風味の評価 ;◎:非常に良好、○:良好、△:やや不良、×:不良。
ぱりぱり感の評価;◎:非常にぱりぱり感がある、○:ぱりぱり感がある、△:あまりぱりぱり感がない、×:ぱりぱり感がない。
油っぽさの評価 ;◎:非常にあっさりしている、○:あっさりしている、△:やや油っぽい、×:油っぽい。

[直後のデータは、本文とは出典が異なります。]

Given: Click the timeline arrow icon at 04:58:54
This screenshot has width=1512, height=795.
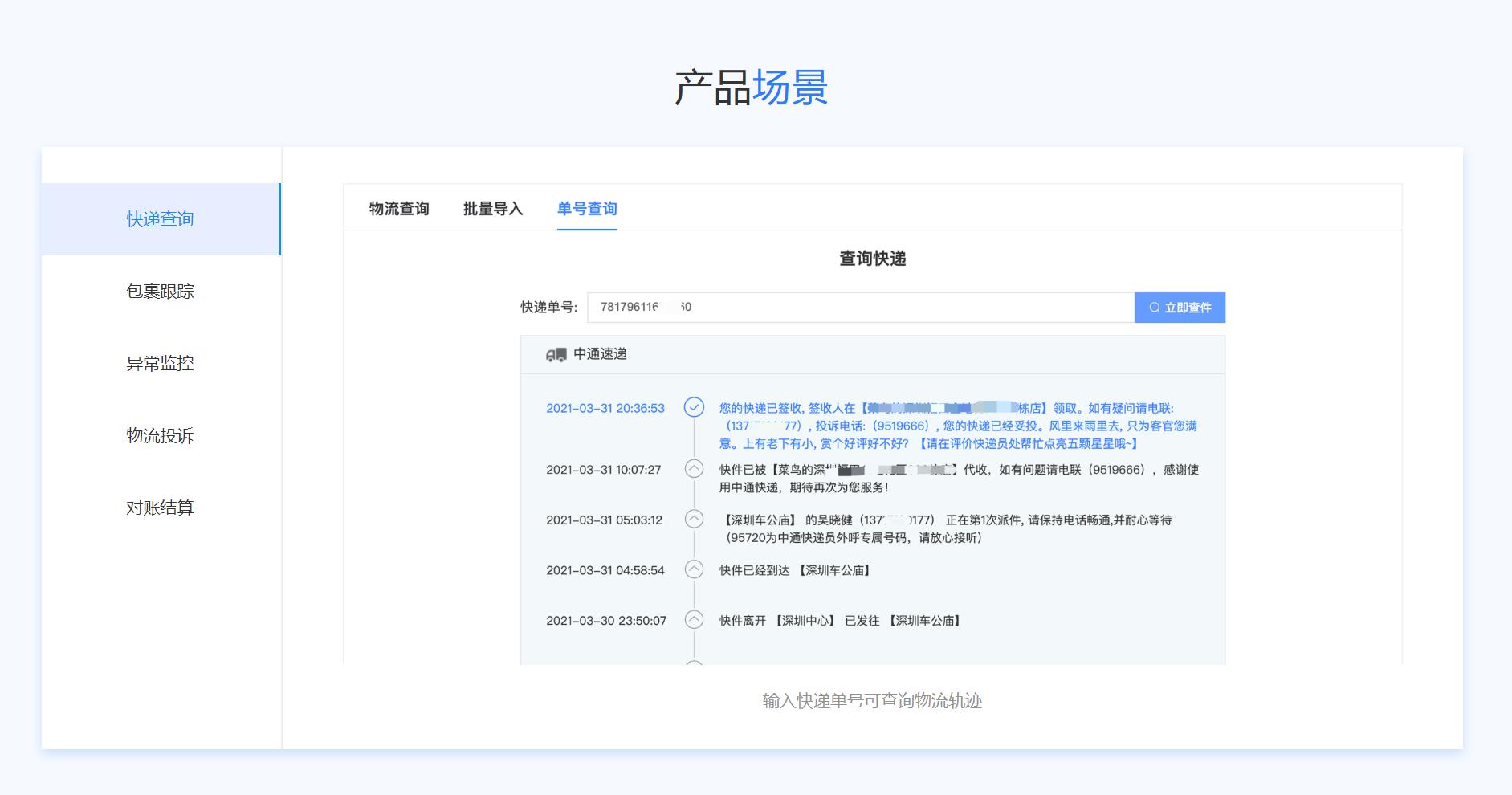Looking at the screenshot, I should (694, 570).
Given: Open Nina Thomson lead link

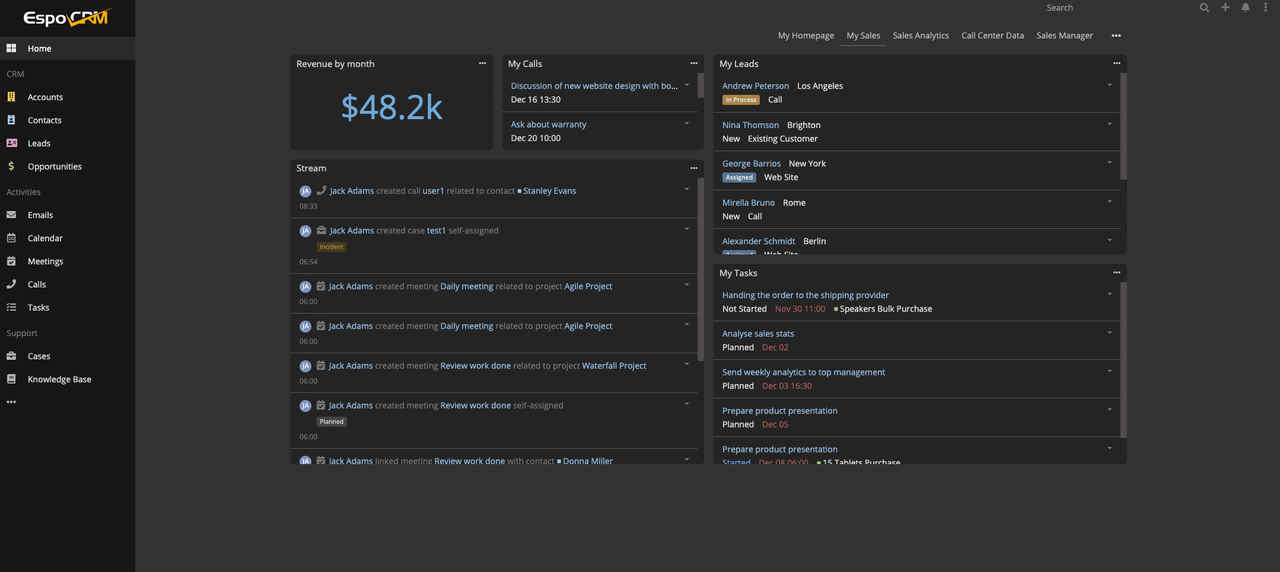Looking at the screenshot, I should (x=750, y=125).
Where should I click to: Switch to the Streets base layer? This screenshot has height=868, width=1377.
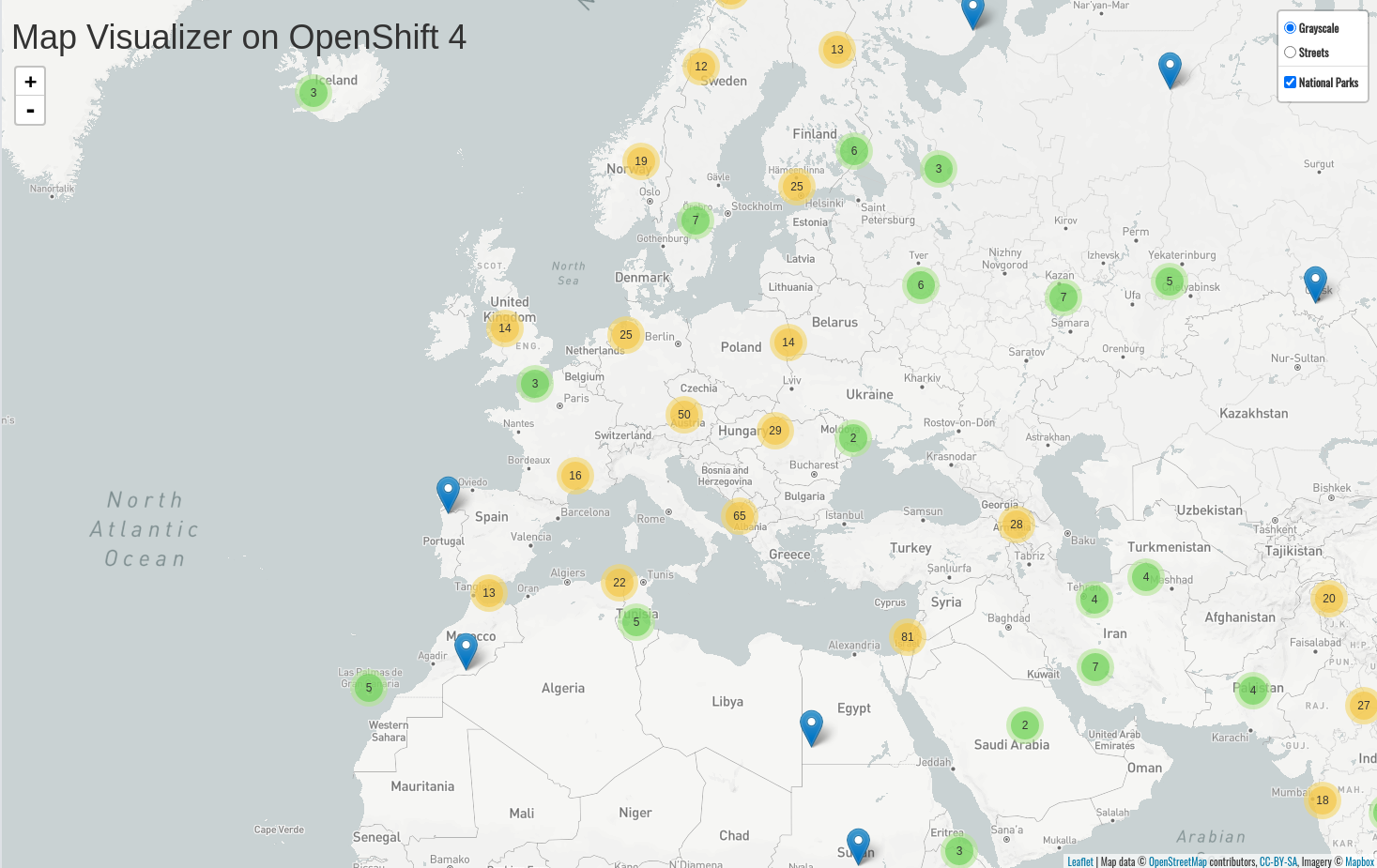(1290, 53)
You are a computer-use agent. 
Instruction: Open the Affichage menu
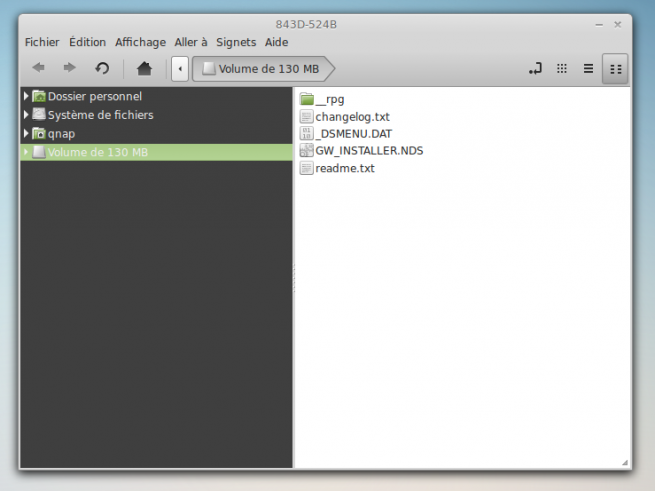[x=140, y=42]
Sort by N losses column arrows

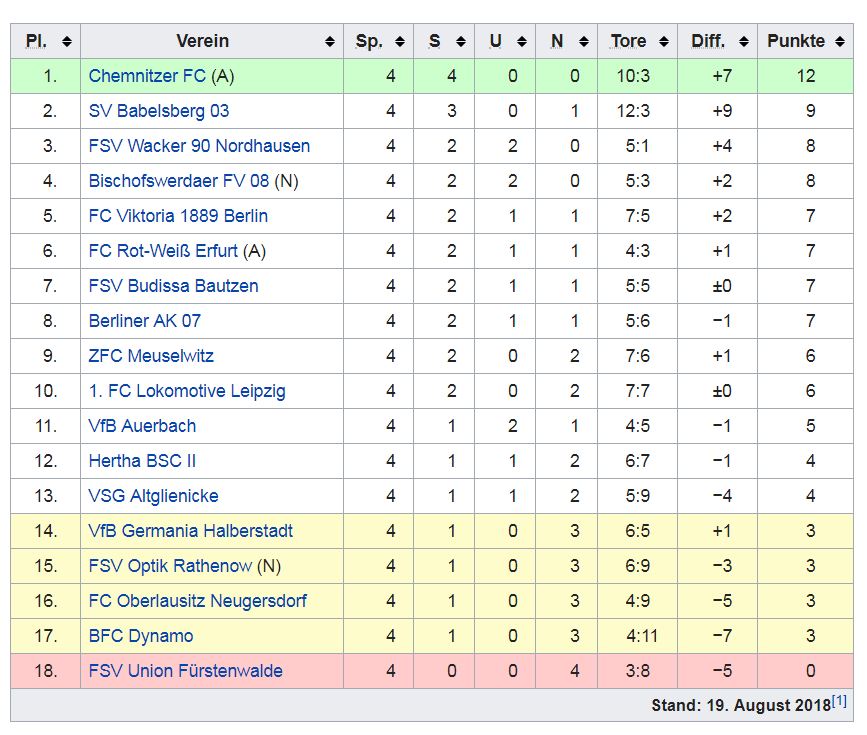click(x=583, y=42)
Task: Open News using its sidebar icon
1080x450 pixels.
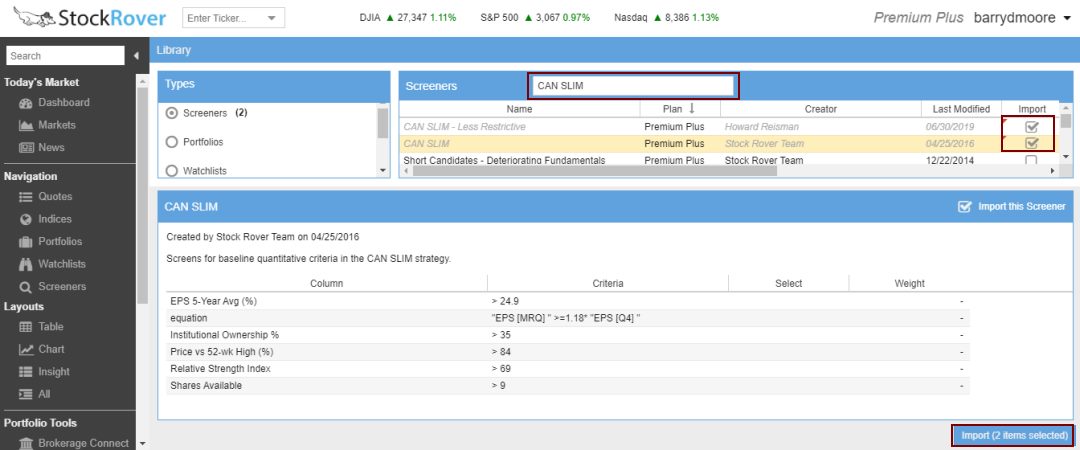Action: click(x=27, y=148)
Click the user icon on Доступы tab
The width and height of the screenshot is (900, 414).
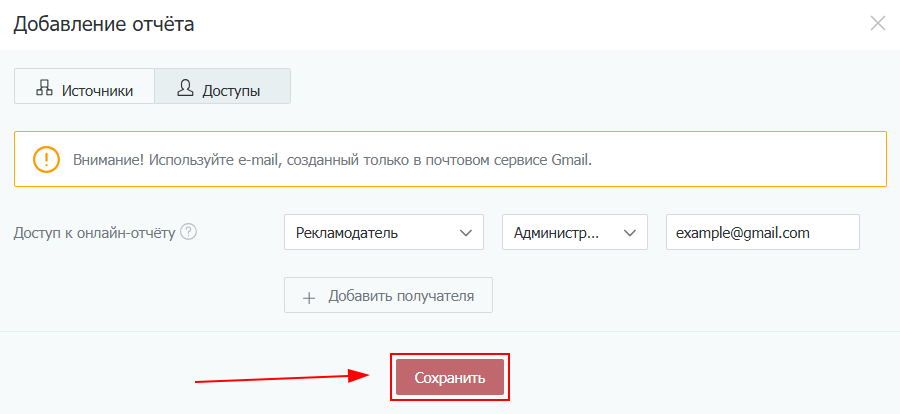[x=185, y=88]
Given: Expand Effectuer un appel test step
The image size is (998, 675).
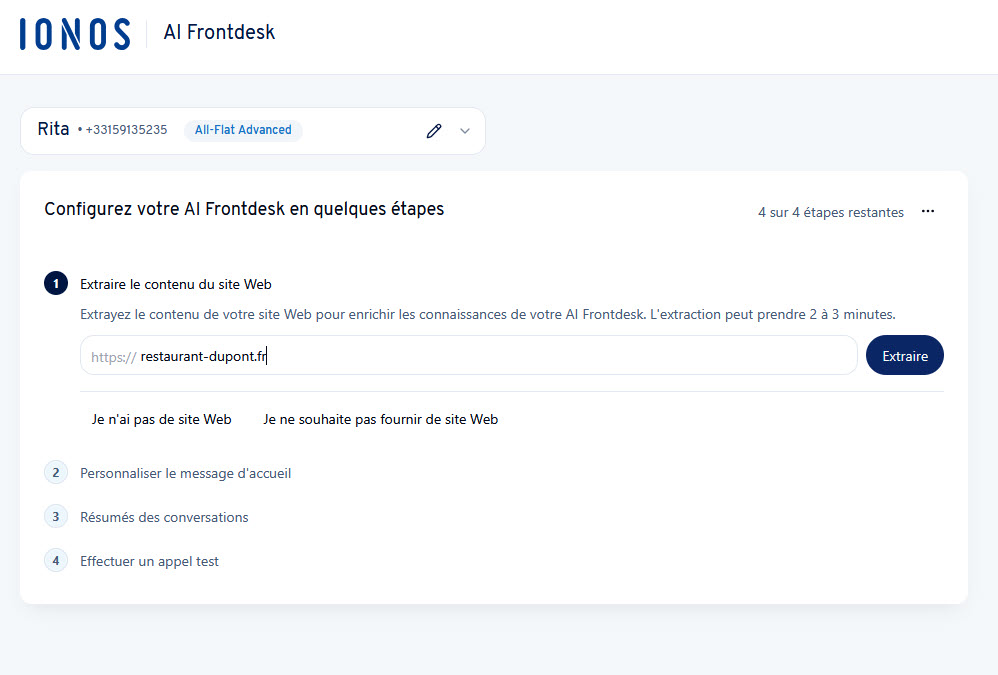Looking at the screenshot, I should [x=150, y=561].
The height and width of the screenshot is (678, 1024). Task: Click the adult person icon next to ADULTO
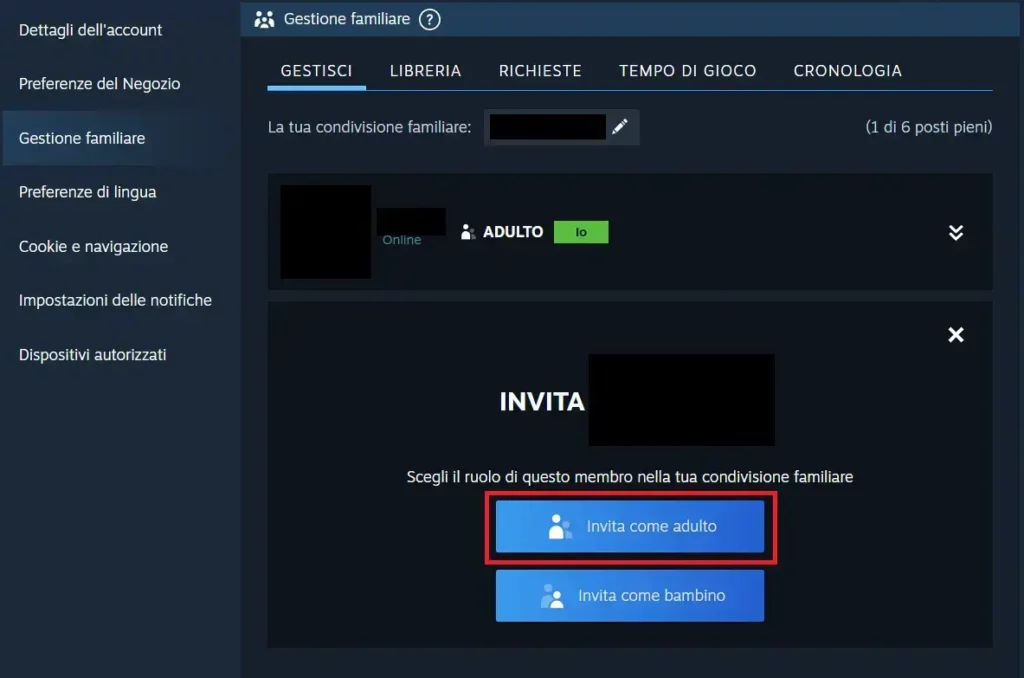tap(466, 231)
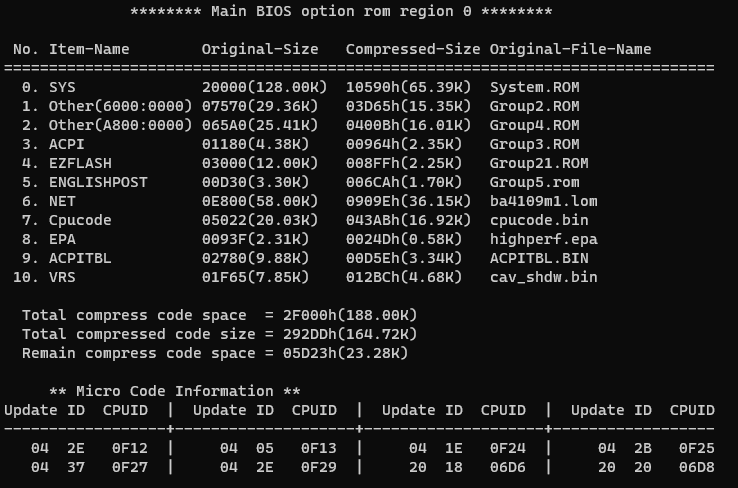Click the cav_shdw.bin file name
Viewport: 738px width, 488px height.
pyautogui.click(x=543, y=277)
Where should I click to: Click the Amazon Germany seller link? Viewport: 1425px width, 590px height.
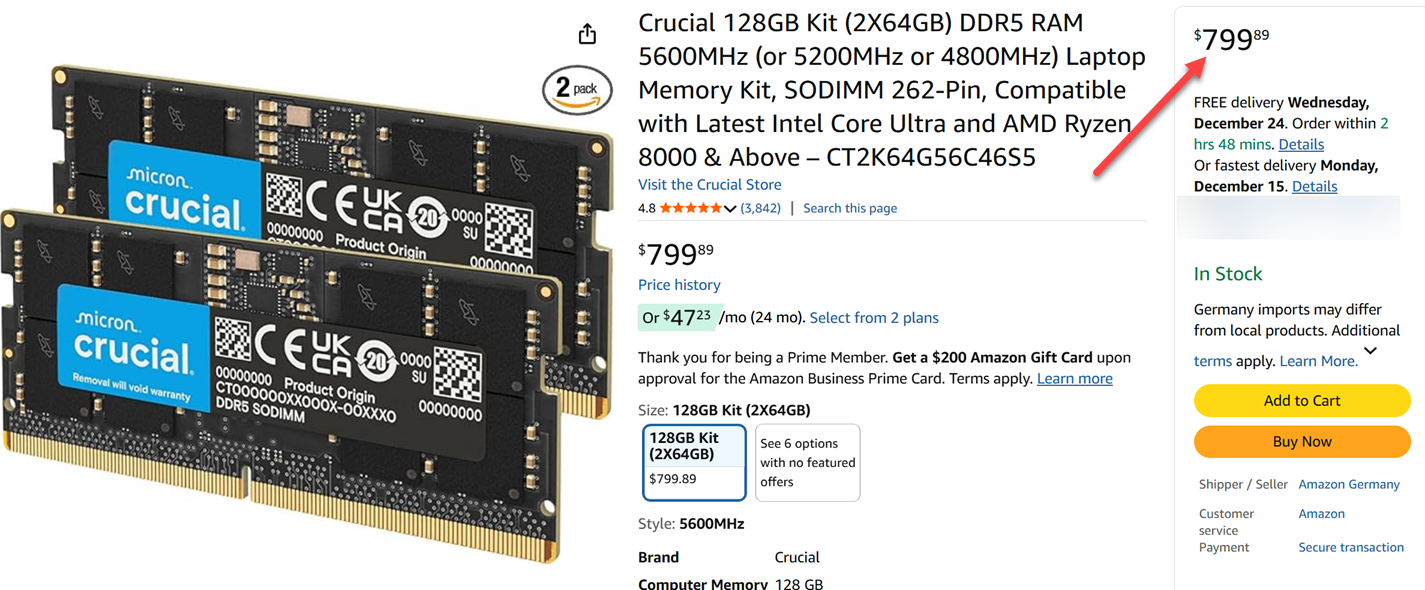[x=1348, y=484]
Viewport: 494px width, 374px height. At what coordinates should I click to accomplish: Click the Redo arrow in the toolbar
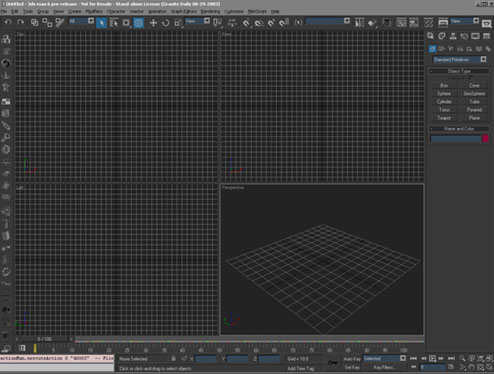pyautogui.click(x=21, y=22)
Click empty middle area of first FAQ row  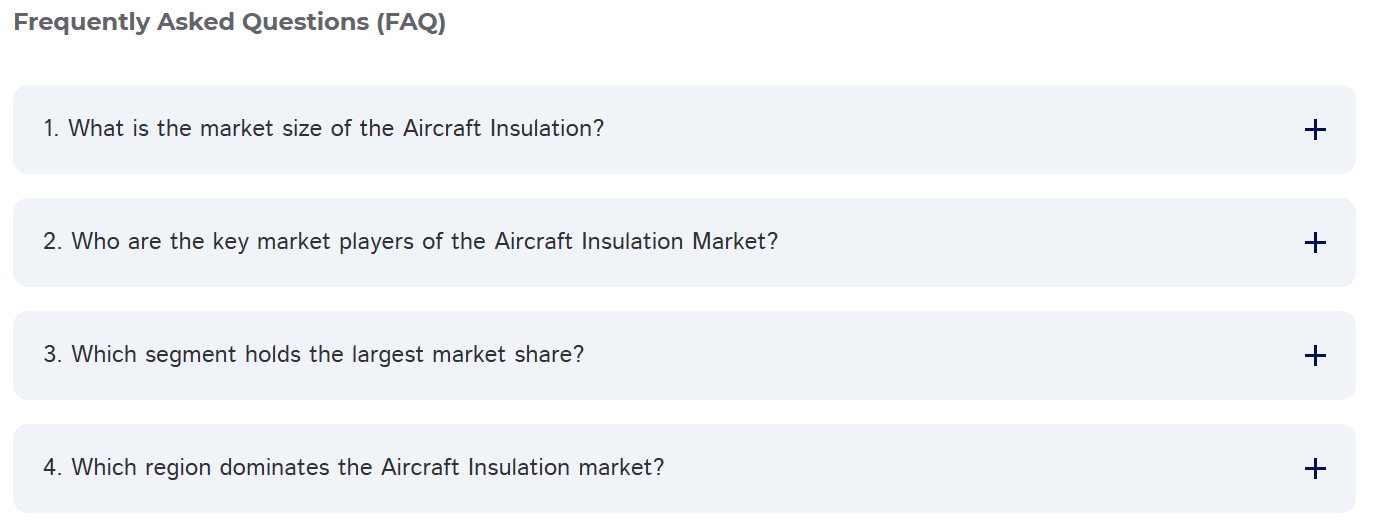coord(950,129)
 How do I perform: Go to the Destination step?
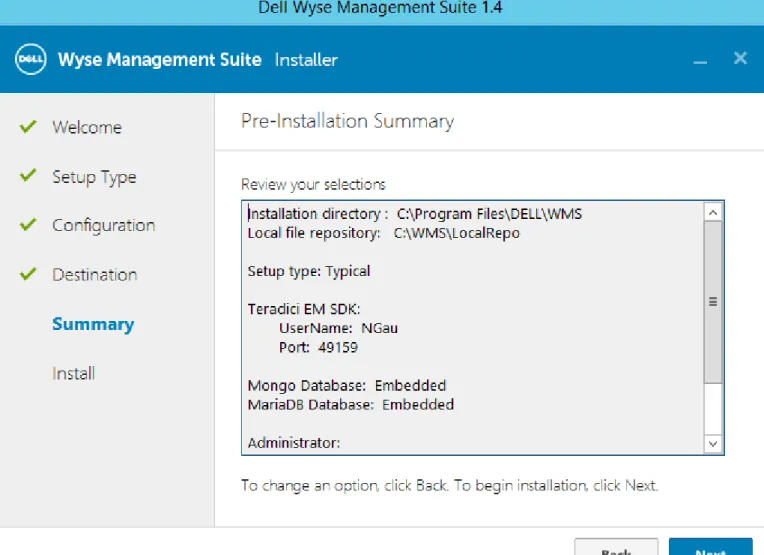pyautogui.click(x=95, y=275)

べたつきの評価 ;◎:非常に良好、○:良好、△:やや不良、×:不良。
【0076】
【表3】
【0077】
[マーガリン製造テスト]
実施例1〜4及び比較例1〜3において得られた油脂組成物をマーガリン用油脂組成物として用い、次のような配合でマーガリンを製造した。
<配合>
油脂 100重量部
グリセリン脂肪酸エステル 0.1重量部
レシチン 0.1重量部
水 20重量部
【0078】
マーガリンの可塑性、風味を下記評価基準で評価した。これらの結果を表4に示した。
【0079】
可塑性の評価;◎:非常に良好、○:良好、△:やや不良、×:不良。
風味の評価 ;◎:非常に良好、○:良好、△:やや不良、×:不良。
【0080】
【表4】
【0081】
[ショートニング製造テスト]
実施例1〜4及び比較例1〜3において得られた油脂組成物をショートニング用油脂組成物として用い、次のような配合でショートニングを製造した。
【0082】
<配合>
油脂 100重量部
グリセリン脂肪酸エステル 0.1重量部
レシチン 0.1重量部
【0083】
ショートニングの可塑性、風味を下記評価基準で評価した。これらの結果を表5に示した。
【0084】
可塑性の評価;◎:非常に良好、○:良好、△:やや不良、×:不良
風味の評価 ;◎:非常に良好、○:良好、△:やや不良、×:不良
【0085】
【表5】
【0086】
【発明の効果】
本発明のエステル交換油脂組成物は、酸化安定性、熱安定性が良好で、本発明のエステル交換油脂組成物を含有する油脂組成物や食品の口溶け、風味、食感及び物性を良好なものとし、さらに油っぽくないものとすることができる。
Claims (1)
- 炭素数18〜20の飽和脂肪酸を15重量%以上含有する油脂の中から選ばれた1種又は2種以上の油脂Aと、炭素数22の飽和脂肪酸を15重量%以上含有する油脂の中から選ばれた1種又は2種以上の油脂Bと、融点が35℃未満である油脂の中から選ばれた1種または2種以上の油脂Cとを混合し、エステル交換反応することにより、構成脂肪酸として、炭素数18〜20の飽和脂肪酸を15〜60重量%、炭素数22の飽和脂肪酸を2〜20重量%含有するエステル交換油脂組成物を製造することを特徴とするエステル交換油脂組成物の製造方法。